# Prove by induction fibonacci variation

Prove by induction: The fibonacci sequence is defined as follows:

$f_1 = 1$, $f_2 = 1$ and $f_{n+2} = f_n + f_{n+1}$ for $n \geq 1$

Prove by induction that $f_1^2 + f_2^2 + \dotsb + f_n^2 = f_n f_{n+1}$

I am new to proofs by induction and having a hard time even getting the base case.

• Let $P(n)$ be the proposition you've written above. The base case is $P(1)$, the statement $f_1^2 = f_1f_2$. That's easy to show, no? – Simon S Nov 29 '14 at 19:14

## 2 Answers

HINT Note that $$f_n f_{n+1} + f_{n+1}^2 = \underbrace{f_{n+1}(f_n + f_{n+1}) = f_{n+1} f_{n+2}}_{\text{From the definition, } f_{n+2} = f_n + f_{n+1}}$$

For the base case you start with showing your assertion holds for $n=1$. This can be done in numerous ways, for example $$1=1 \iff 1= 1 \cdot 1 \\ \iff 1^2 = f_1 \cdot f_2 \\ \iff f^2_1 = f_1 \cdot f_2 \\ \iff \sum_{i=1}^1 f^2_i= f_{1}f_{2}$$ you know the equality holds since $f_1 = f_2 = 1$. Now you know your expression is true for $n=1$, simply by starting with a (very basic) fact that you know. Namely, that $1=1$. This completes the base case.
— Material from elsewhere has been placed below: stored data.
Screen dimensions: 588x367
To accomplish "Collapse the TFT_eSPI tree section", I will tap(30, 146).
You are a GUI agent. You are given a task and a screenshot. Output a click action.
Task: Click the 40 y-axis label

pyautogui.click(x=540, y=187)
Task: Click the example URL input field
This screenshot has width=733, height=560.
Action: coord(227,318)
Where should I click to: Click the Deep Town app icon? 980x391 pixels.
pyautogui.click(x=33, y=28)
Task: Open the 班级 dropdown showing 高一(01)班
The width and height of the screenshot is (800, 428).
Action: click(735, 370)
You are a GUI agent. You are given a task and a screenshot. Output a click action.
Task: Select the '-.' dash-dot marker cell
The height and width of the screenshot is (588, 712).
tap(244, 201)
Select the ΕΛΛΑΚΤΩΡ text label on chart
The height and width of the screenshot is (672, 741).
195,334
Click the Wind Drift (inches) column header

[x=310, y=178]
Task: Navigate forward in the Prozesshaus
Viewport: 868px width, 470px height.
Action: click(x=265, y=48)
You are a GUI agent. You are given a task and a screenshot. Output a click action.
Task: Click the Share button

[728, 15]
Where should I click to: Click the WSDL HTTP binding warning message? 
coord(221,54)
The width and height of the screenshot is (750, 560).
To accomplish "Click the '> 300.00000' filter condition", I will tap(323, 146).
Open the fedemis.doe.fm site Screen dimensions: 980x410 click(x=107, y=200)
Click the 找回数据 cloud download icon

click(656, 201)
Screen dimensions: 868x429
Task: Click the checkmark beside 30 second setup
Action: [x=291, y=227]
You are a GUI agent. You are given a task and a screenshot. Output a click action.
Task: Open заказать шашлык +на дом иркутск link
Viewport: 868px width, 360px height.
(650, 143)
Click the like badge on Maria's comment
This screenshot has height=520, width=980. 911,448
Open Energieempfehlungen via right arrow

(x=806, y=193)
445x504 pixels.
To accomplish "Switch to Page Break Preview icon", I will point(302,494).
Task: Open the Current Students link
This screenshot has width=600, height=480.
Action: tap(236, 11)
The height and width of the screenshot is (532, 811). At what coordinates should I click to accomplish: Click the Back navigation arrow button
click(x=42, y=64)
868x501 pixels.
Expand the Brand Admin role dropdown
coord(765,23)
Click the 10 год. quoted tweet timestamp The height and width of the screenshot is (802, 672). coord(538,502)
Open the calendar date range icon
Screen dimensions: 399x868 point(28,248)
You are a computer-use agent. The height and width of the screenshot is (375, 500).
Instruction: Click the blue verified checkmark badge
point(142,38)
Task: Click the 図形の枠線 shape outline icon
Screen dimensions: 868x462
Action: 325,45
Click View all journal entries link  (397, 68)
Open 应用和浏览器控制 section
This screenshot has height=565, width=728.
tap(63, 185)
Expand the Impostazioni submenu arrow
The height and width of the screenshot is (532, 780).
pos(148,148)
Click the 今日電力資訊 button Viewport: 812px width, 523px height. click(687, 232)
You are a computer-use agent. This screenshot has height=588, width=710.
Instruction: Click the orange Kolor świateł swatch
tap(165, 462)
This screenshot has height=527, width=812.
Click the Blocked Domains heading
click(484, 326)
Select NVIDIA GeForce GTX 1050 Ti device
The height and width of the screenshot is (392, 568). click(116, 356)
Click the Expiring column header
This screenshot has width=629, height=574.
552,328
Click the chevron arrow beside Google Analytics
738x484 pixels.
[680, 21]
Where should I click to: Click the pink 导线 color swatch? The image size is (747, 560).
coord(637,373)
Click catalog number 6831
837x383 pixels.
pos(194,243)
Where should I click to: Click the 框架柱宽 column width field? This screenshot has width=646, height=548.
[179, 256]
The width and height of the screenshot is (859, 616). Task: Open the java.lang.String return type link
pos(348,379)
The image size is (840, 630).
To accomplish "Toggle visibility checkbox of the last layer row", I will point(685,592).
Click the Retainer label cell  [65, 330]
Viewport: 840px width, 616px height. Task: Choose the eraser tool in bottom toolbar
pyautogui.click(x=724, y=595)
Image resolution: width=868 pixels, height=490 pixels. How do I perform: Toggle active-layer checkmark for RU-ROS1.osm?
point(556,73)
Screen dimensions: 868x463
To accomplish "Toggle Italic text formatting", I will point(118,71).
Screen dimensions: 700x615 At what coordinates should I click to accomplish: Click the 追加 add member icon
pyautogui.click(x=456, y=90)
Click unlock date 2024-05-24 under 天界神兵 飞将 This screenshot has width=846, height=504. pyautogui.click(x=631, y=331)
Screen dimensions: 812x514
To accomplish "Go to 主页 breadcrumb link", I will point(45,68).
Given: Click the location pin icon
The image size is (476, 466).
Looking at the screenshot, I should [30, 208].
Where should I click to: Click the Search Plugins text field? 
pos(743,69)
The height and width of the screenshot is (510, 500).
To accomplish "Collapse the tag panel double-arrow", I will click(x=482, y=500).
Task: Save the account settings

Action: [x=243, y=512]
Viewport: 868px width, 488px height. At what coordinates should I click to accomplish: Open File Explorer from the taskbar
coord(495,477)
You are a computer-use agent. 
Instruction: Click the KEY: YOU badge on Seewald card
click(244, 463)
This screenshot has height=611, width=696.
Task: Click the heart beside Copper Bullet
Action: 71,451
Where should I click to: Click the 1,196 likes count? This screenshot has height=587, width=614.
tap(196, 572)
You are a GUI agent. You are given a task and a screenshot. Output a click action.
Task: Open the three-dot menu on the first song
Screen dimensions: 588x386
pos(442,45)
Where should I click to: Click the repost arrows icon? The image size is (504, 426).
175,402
Next, we make the induction hypothesis: Suppose that for all $n$ where $1< n \leq k$ that $$\sum_{i=1}^n f^2_i= f_{n}f_{n+1}$$ holds. Now we want to know what happens if we consider the quantity $$\sum_{i=1}^{k+1} f^2_i$$ Now we manipulate this sum in a way that we know something about part of it. What I mean by that is rewrite $$\sum_{i=1}^{k+1} f^2_i = \sum_{i=1}^{k} f^2_i+f^2_{k+1}$$ This is useful, because by the induction hypothesis we know $$\sum_{i=1}^{k} f^2_i =f_kf_{k+1}$$ and hence $$\sum_{i=1}^{k} f^2_i+f^2_{k+1} = f_kf_{k+1}+f^2_{k+1} \\ = f_{k+1}(f_k+f_{k+1})$$ Now recall the definition of a fibonacci number, that $f_k+f_{k+1} = f_{k+2}$ which means $$f_{k+1}(f_k+f_{k+1}) = f_{k+1}f_{k+2}$$ And now piecing everything together, you have enough to conclude that $$\sum_{i=1}^{k+1} f^2_i=f_{k+1}f_{k+2}$$ That completes the proof by induction. An overhead view of what happened was we proved a proposition $P(n)$ for the case of $n=1$ (base case). Then we showed in general that if $P(k)$ is true for any $k$ that $P(k) \implies P(k+1)$. Hence, since $P(1)$ is true, we get a sequence of true propositions $$P(1) \implies P(2) \implies P(3) \implies \dots \implies P(k) \implies P(k+1) \implies \dots$$ and are allowed to say that $$\sum_{i=1}^{n} f^2_i=f_{n}f_{n+1}$$ for all $n \in \Bbb{N}$.